The small-cap benchmark Russell 2000 is up 15.6% on a price basis YTD through June 11. The broad-market benchmark S&P 500 is up 14% during the same span, while the large-cap, dividend-rich Dow Jones Industrial Average gained 15.4%. See the chart, data courtesy of S&P Capital IQ, below:

RUT YTD CHART

This should come as something of a relief. As we noted back when small caps were seriously lagging, the relative underperformance had some market-watchers spooked.

That’s because stumbling small caps often portend market weakness ahead. One characteristic you want to see in a rising market is small-cap leadership. Smaller companies tend to be higher-risk, higher-reward plays.

And when small caps are leading the market higher, it usually means investors are embracing riskier, more speculative bets, which in turn helps make the case for stocks in general.

The Russell 2000 turned things around right as the market was starting to get serious small-cap agita. Since April 18 — the low point of small caps’ relative underperformance — the Russell has been on a tear:

RUT April CHART

The small-cap benchmark is clobbering its cousins, adding 8.9% in less than two months. The Dow has gained 4% during the same span, while the S&P 500 added 5.5%.

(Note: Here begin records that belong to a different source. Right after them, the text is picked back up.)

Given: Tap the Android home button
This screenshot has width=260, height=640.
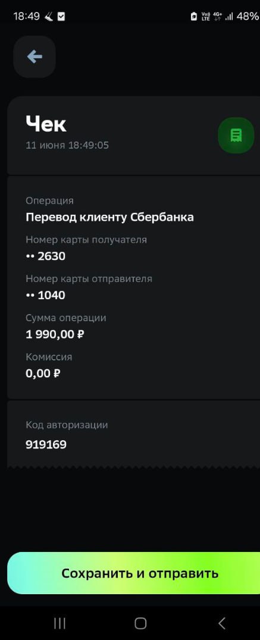Looking at the screenshot, I should click(x=140, y=623).
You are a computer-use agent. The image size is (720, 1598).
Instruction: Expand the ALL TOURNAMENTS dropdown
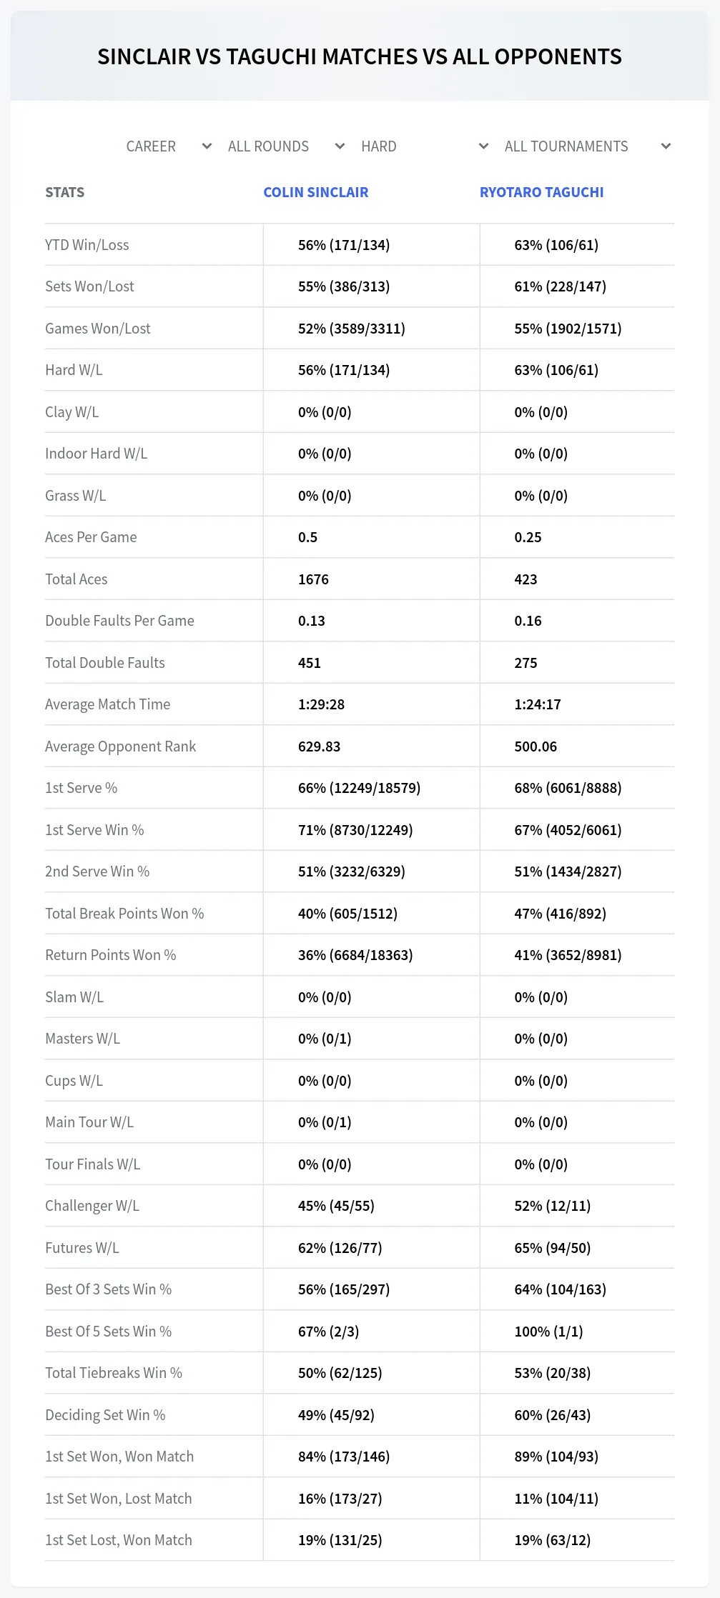[587, 146]
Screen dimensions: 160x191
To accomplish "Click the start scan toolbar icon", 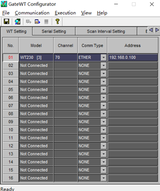I will pyautogui.click(x=28, y=21).
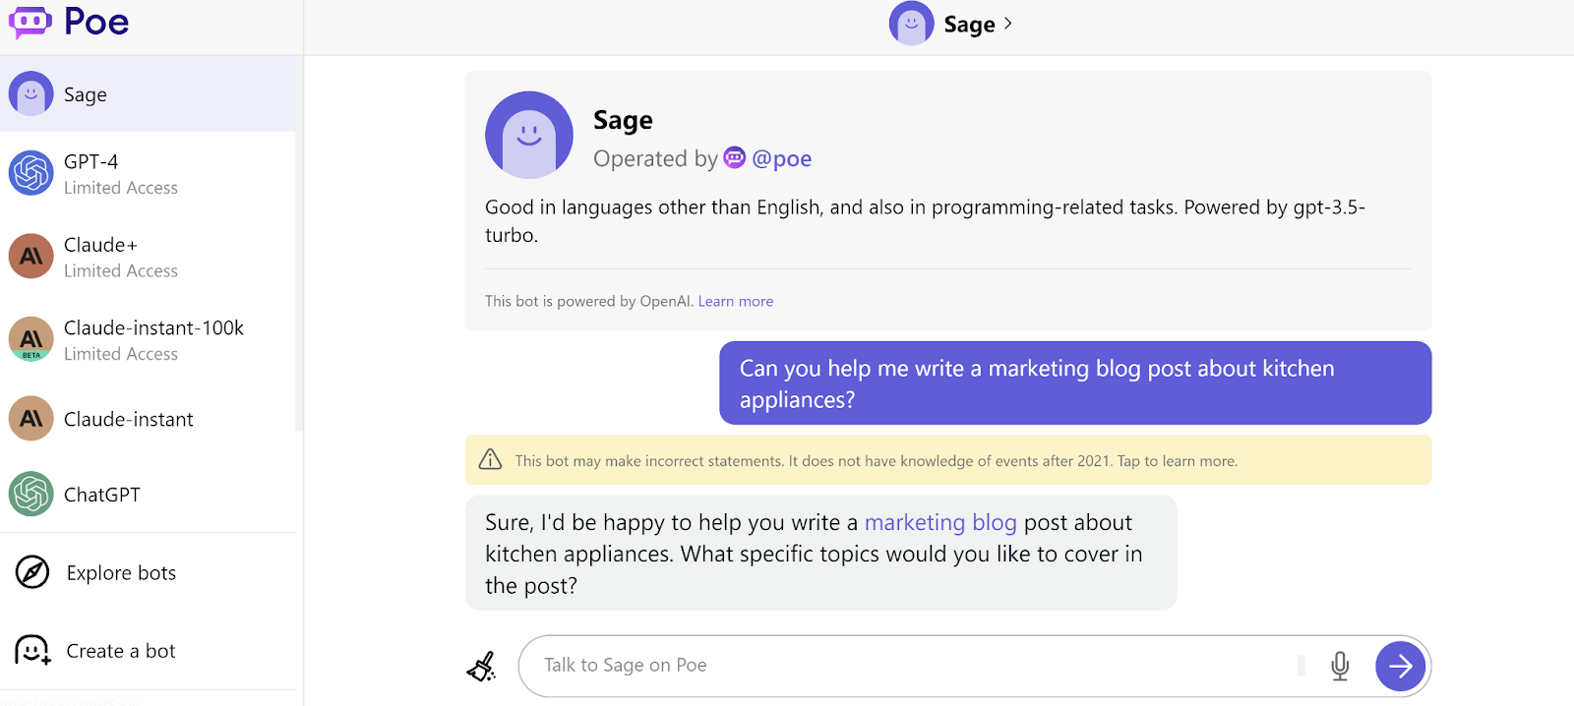Click the Create a bot icon
Viewport: 1574px width, 706px height.
tap(32, 650)
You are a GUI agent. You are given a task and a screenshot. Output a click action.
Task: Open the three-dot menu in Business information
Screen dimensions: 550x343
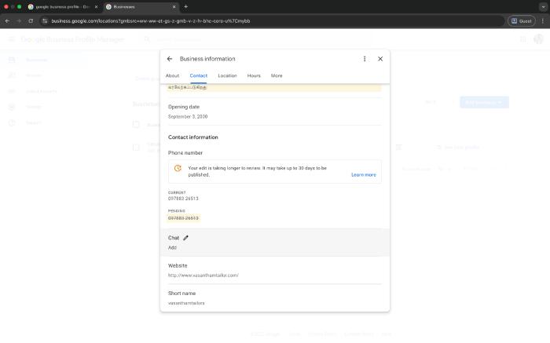[x=365, y=59]
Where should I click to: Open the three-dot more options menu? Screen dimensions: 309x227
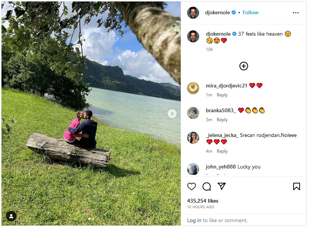(x=296, y=13)
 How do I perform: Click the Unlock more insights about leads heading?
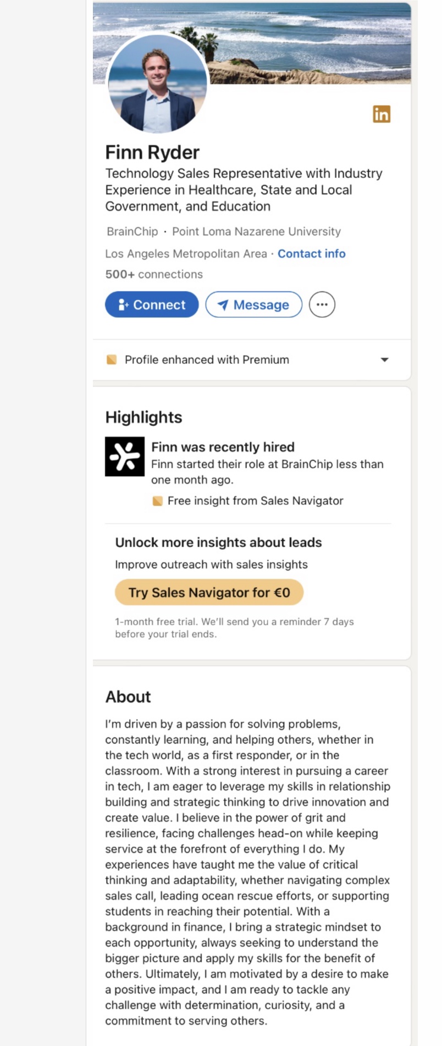pyautogui.click(x=218, y=543)
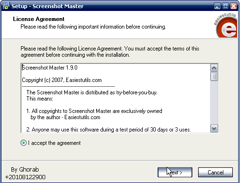Minimize the Setup window
The image size is (240, 183).
click(217, 6)
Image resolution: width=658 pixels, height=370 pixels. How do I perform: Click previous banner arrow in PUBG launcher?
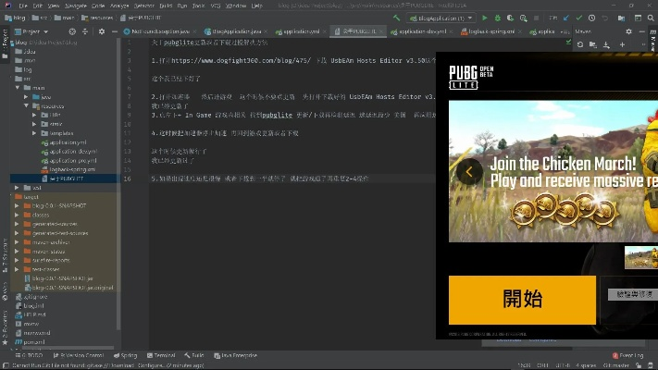(470, 171)
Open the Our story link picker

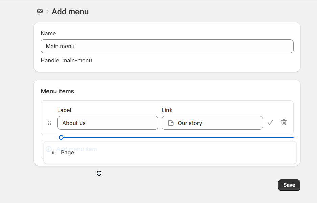point(212,123)
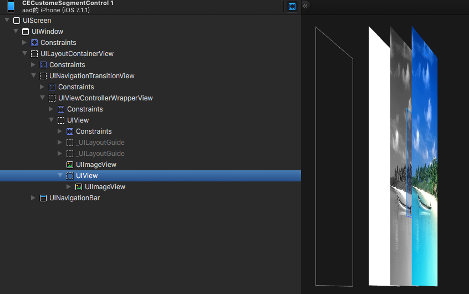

Sure, the market has come so far so fast — it’s on pace for an annual gain of more than 28% — that we’re more than due for some retrenchment, backfilling and all the attendant volatility.

But at least small caps are leading once again, dividend stocks aren’t being treated as stand-ins for bonds … and risk is acting more like risk.

The market is rarely rational in the short-term, but small-cap outperformance is a more comforting norm.